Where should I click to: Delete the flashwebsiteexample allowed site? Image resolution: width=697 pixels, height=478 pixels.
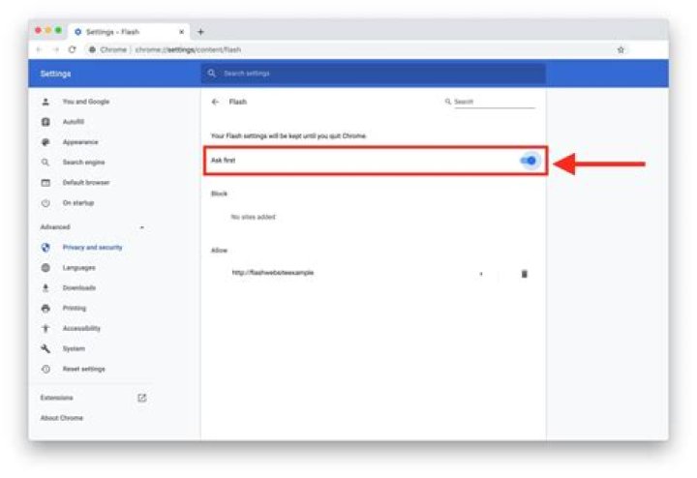point(525,274)
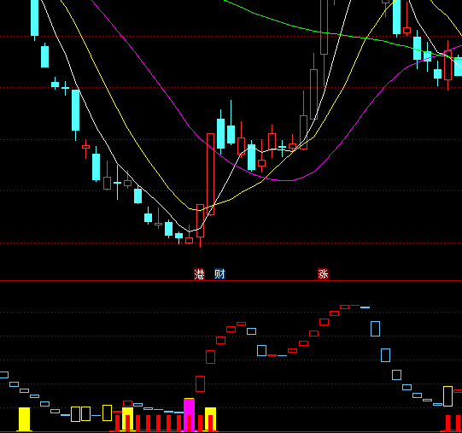Click the tall cyan hollow box starting indicator decline
The width and height of the screenshot is (462, 433).
[375, 329]
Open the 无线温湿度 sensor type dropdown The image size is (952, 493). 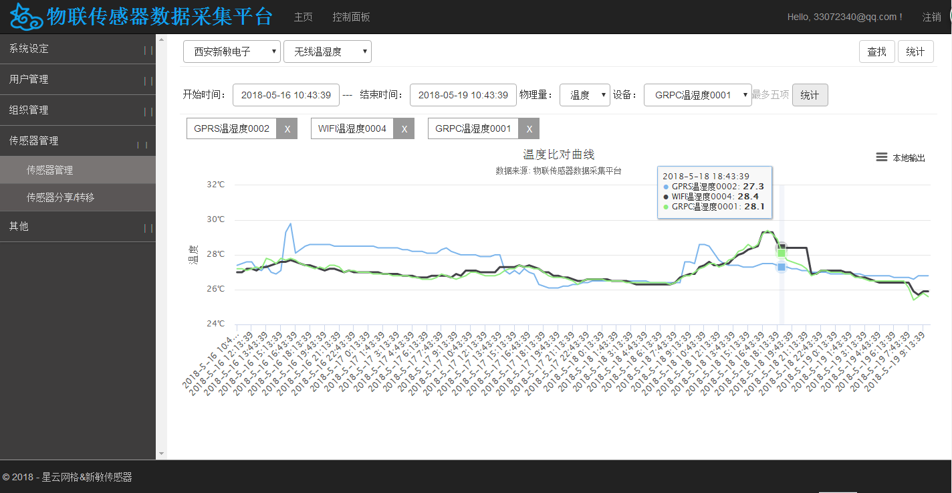click(x=327, y=52)
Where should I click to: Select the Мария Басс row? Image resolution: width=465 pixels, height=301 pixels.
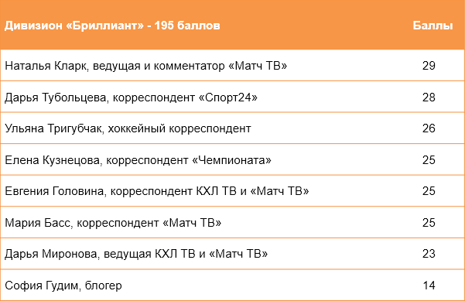tap(232, 222)
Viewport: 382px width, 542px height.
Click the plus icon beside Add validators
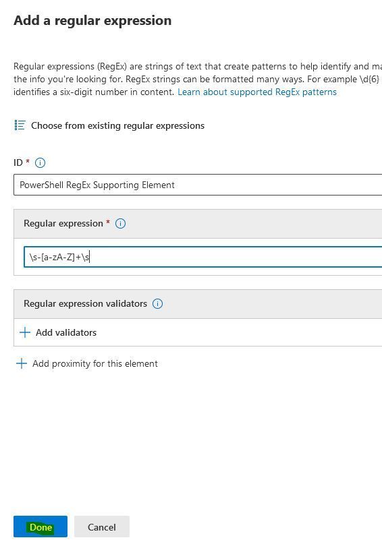coord(25,332)
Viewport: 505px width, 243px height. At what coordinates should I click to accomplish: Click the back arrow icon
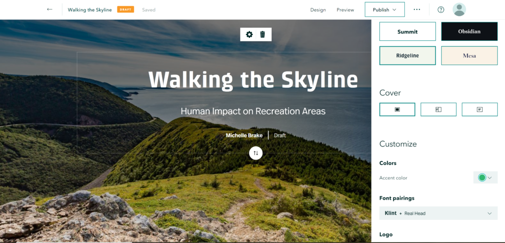[49, 9]
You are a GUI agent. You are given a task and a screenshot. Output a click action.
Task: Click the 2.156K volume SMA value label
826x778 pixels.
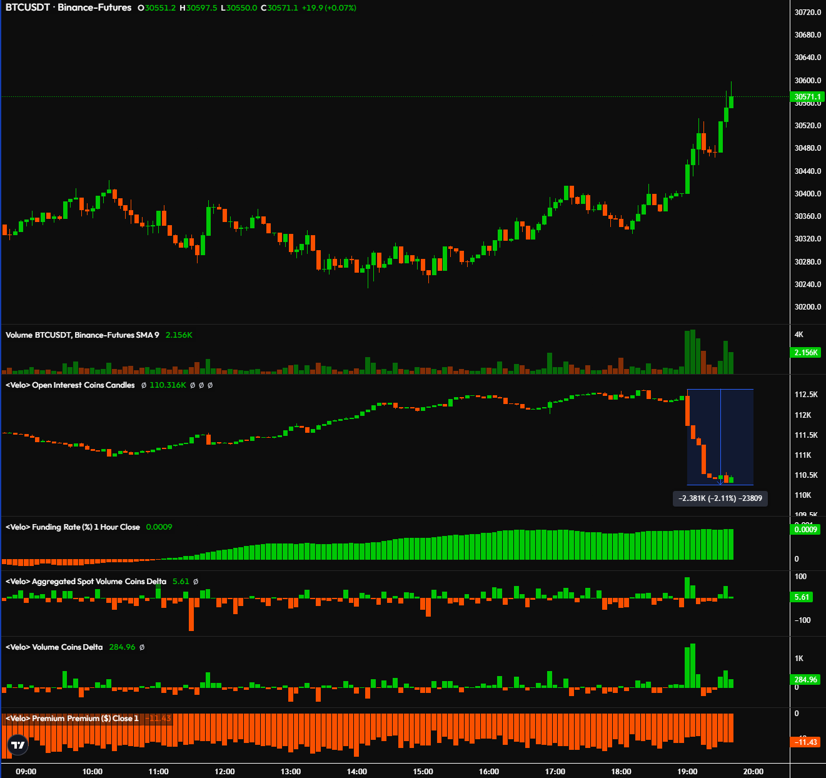tap(179, 335)
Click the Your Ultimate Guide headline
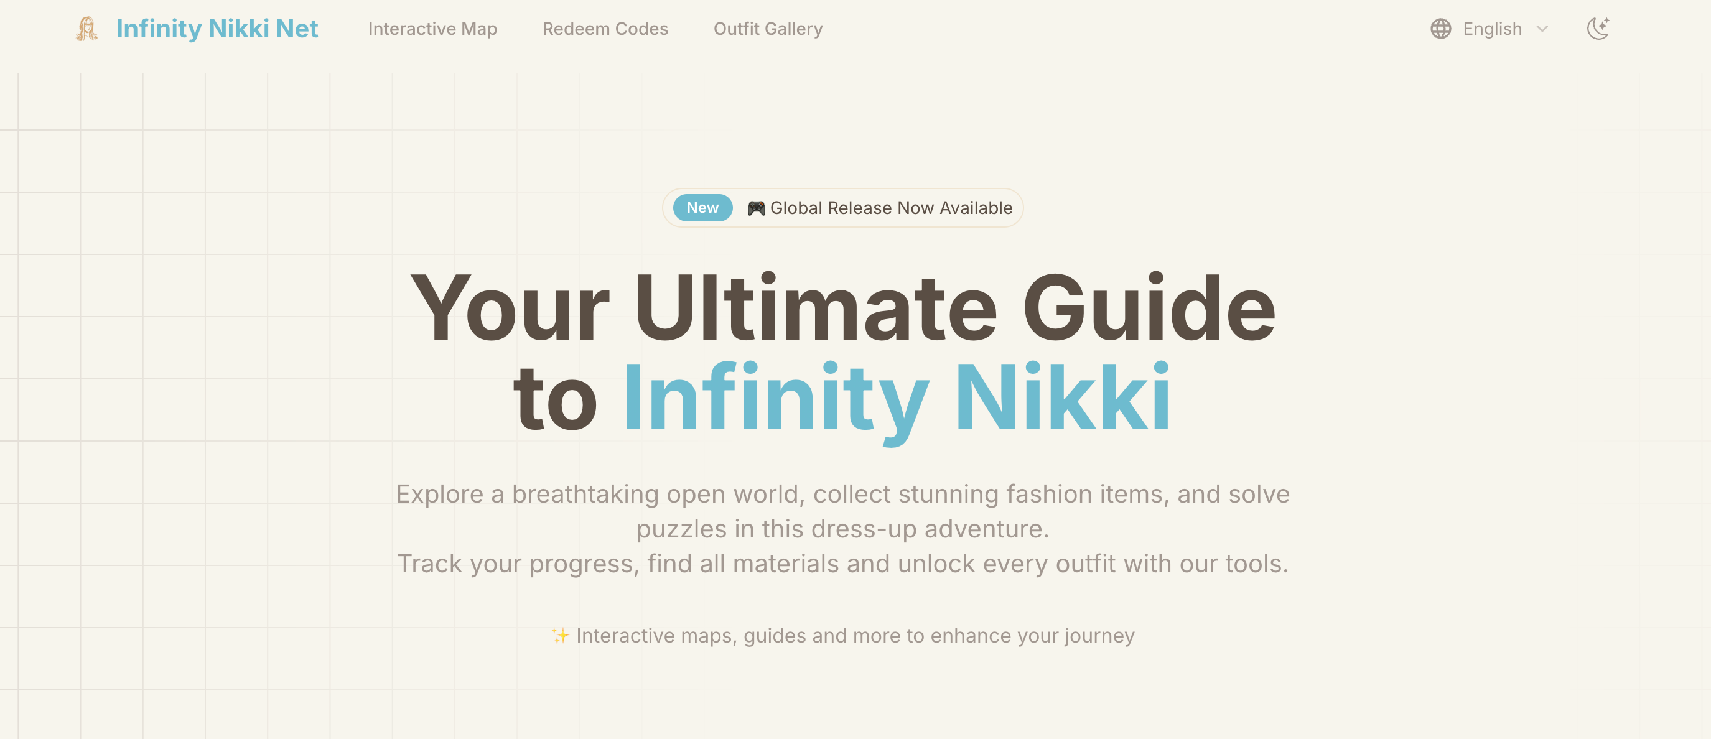 [842, 308]
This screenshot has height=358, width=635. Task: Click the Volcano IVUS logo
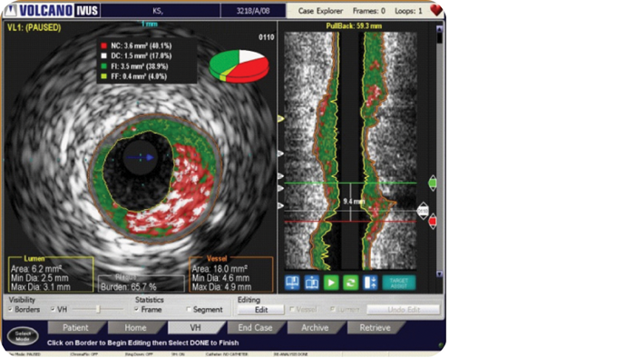click(x=53, y=11)
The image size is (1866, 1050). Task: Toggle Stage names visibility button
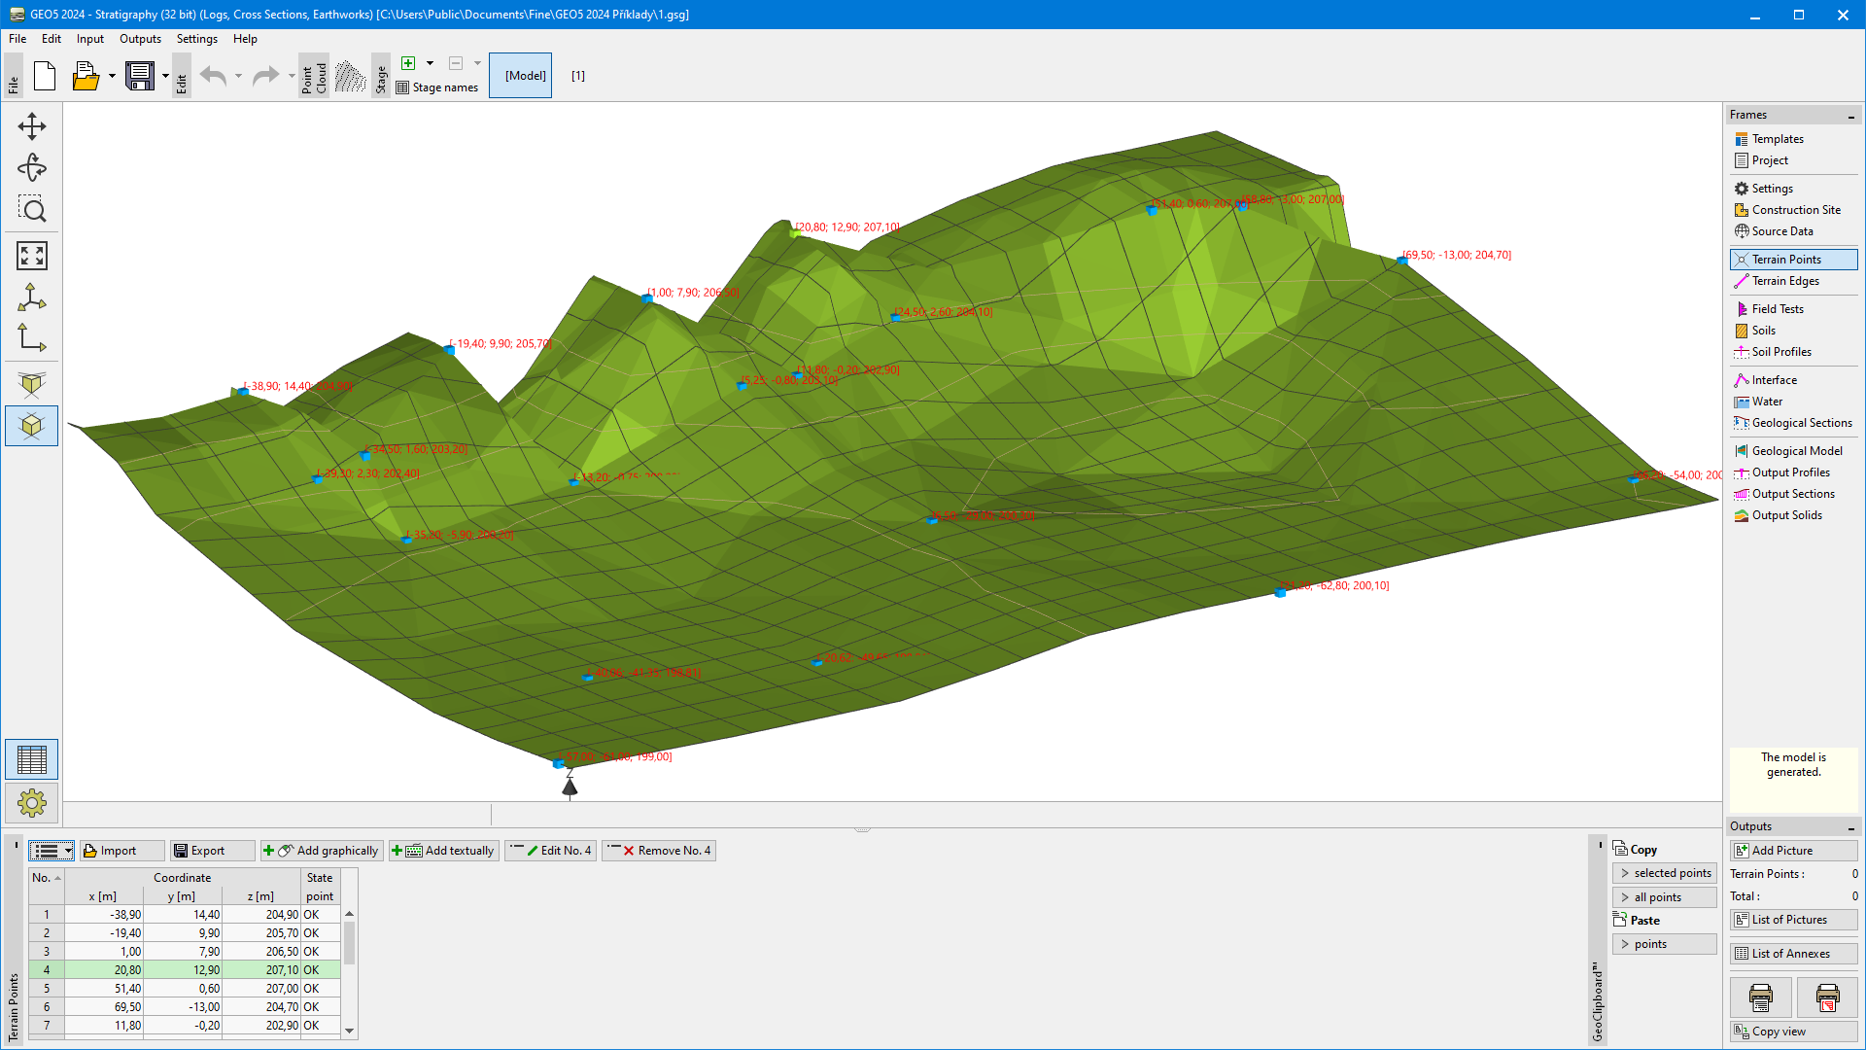click(435, 88)
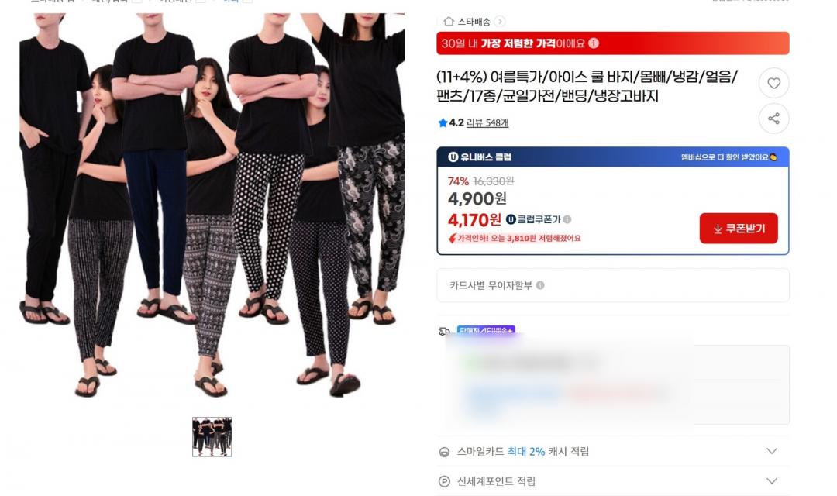Screen dimensions: 837x496
Task: Select the product thumbnail below main image
Action: pos(212,437)
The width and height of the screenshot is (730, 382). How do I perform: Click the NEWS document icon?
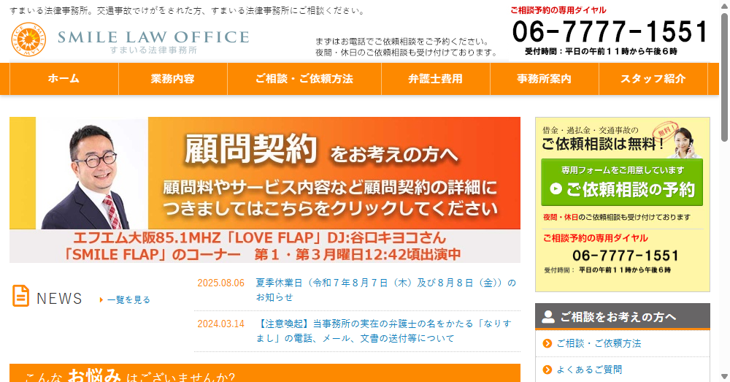coord(20,296)
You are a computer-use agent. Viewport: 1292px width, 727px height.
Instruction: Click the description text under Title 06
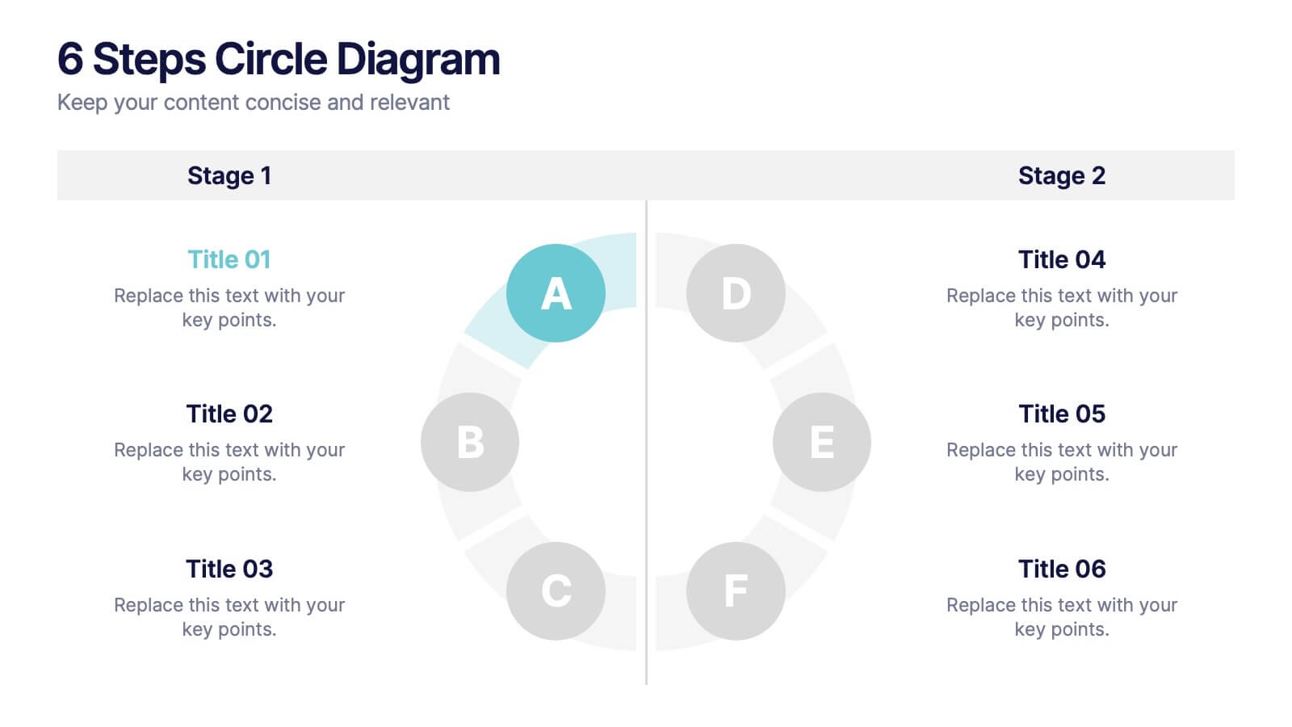(x=1061, y=616)
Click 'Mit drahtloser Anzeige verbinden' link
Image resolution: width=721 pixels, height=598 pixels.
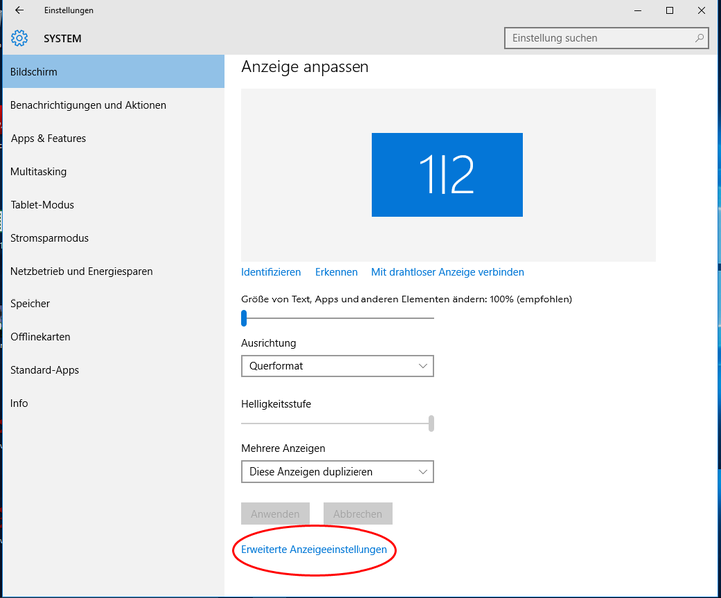[447, 272]

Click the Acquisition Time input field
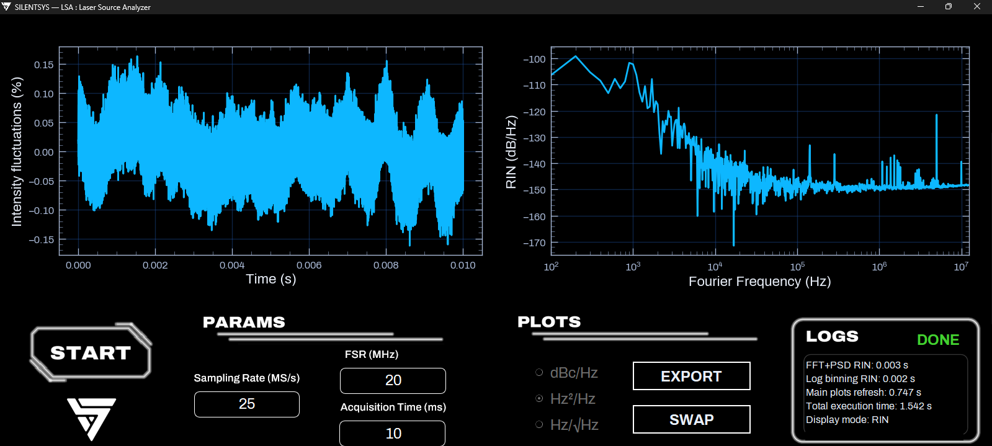[x=393, y=433]
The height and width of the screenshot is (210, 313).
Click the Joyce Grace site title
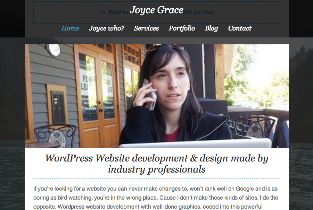tap(156, 10)
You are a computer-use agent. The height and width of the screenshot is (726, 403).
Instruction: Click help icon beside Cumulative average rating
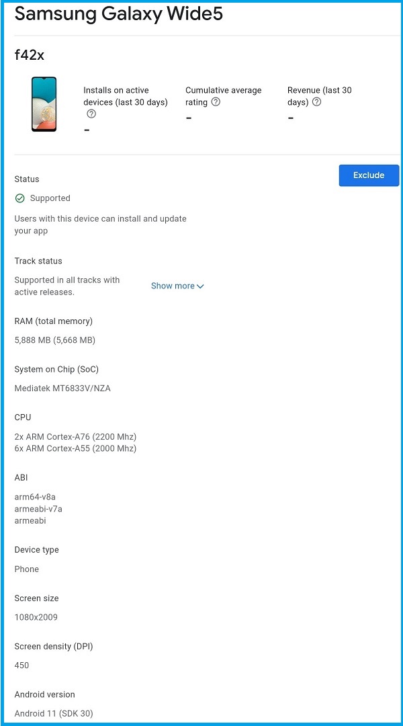tap(216, 102)
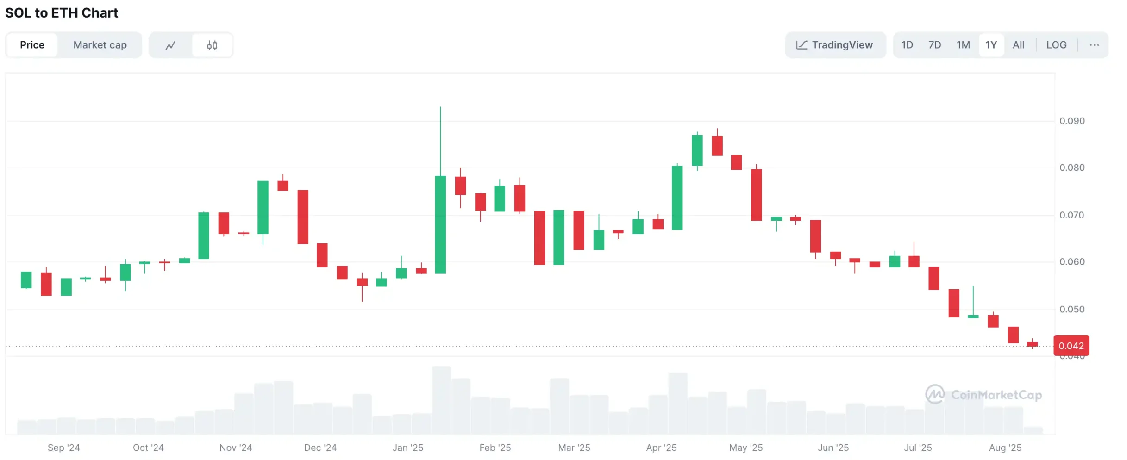Keep Price mode selected
This screenshot has width=1127, height=460.
(x=32, y=45)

——————————

### ASSIGNMENT
Your task is to find every line above containing the word "agent" and copy it.

### OUTPUT FOR THIS EXERCISE
You are a GUI agent. You are given a task and a screenshot. Output a click action.
You are a computer-use agent. Viewport: 1292px width, 727px height.
You are a computer-use agent. The height and width of the screenshot is (726, 403).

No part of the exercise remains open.